Im Vorfeld der Parlamentswahlen fordern sie die politischen Parteien dringend auf, Maßnahmen zur Verbesserung des Arbeitnehmerschutzes und fairer Beschäftigungsverhältnisse zu priorisieren. Diese Initiative wurde auf einem akademischen Forum an der Thammasat-Universität hervorgehoben, das von ThaiHealth, der Thammasat-Universität und mehreren zivilgesellschaftlichen Gruppen organisiert wurde.
Thailand erlebt eine rapide Alterung der Erwerbsbevölkerung: Die Zahl der Senioren, die derzeit bei 13 Millionen liegt, wird voraussichtlich in den nächsten 20 Jahren um 32 % steigen. Poranee Pupprasert, stellvertretende Leiterin von ThaiHealth, betonte, dass bereits über 20 % der informell Beschäftigten 60 Jahre oder älter sind. Diese demografischen Veränderungen unterstreichen die dringende Notwendigkeit umfassender politischer Reformen, die die Rechte und das Wohlergehen älterer und informell Beschäftigter schützen.
ThaiHealth und über 50 Partnerorganisationen haben vier zentrale Maßnahmen vorgeschlagen, um Arbeitnehmer zu unterstützen, die derzeit nicht unter den Schutz des Arbeitsrechts fallen.

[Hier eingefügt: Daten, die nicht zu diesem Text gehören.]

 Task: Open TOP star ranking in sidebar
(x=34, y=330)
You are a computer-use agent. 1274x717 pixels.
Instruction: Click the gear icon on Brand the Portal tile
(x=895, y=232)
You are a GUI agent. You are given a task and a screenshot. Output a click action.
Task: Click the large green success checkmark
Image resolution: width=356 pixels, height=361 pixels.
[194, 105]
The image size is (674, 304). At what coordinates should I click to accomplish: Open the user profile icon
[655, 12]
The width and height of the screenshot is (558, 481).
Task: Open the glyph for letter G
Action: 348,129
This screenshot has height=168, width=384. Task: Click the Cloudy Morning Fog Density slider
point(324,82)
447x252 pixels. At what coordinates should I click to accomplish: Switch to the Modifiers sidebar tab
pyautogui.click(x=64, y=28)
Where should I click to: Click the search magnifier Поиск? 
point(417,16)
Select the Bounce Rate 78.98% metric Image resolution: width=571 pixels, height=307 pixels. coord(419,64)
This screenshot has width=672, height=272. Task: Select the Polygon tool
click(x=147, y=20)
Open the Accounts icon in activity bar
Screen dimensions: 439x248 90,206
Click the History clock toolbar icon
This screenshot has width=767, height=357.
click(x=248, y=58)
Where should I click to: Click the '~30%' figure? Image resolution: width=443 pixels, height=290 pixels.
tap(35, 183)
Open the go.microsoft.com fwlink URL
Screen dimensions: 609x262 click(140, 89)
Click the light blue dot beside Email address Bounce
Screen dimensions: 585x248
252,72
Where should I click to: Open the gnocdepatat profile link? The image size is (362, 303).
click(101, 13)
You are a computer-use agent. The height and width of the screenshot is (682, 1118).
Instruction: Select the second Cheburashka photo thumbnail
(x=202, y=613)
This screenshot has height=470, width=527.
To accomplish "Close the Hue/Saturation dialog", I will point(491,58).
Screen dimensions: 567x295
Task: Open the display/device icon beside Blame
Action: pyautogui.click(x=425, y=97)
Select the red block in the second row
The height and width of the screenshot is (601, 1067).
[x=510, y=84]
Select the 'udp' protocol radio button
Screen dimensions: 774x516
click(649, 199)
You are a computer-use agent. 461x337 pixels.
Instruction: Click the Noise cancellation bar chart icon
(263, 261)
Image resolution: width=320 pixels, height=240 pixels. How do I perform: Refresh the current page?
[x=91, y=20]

Dazu gehören die Überarbeitung der Definition von „Arbeitnehmer“, um neue Beschäftigungsformen einzubeziehen, die Angleichung von Rechten und Sozialleistungen an die tatsächlichen Arbeitsbedingungen, der Ausbau von Gesundheitsförderungsmaßnahmen und die Unterstützung der freiwilligen Verlängerung des Erwerbslebens.

Assistenzprofessor Krissada Teerakosolpong von der Thammasat-Universität betonte, dass diese politischen Empfehlungen darauf abzielen, die Einkommensstabilität von Arbeitnehmern aller Altersgruppen zu gewährleisten. Die Entwicklung der wirtschaftlichen, technologischen und demografischen Rahmenbedingungen habe die geltenden Arbeitsgesetze überholt, wodurch viele Arbeitnehmer von Arbeitsplatzunsicherheit und geringer Verhandlungsmacht betroffen seien, berichtete die Bangkok Post.
Wichtigste Erkenntnisse
- Über 40 Millionen thailändische Arbeiter gehen schlecht bezahlten, unsicheren und ungeschützten Jobs nach.
- Zu den vorgeschlagenen Maßnahmen gehören die Neudefinition des Begriffs „Arbeitnehmer“ und die Verbesserung der Sozialleistungen für Arbeitnehmer.
- Die Alterung der Belegschaft ist angesichts der bevorstehenden demografischen Veränderungen ein dringendes Problem.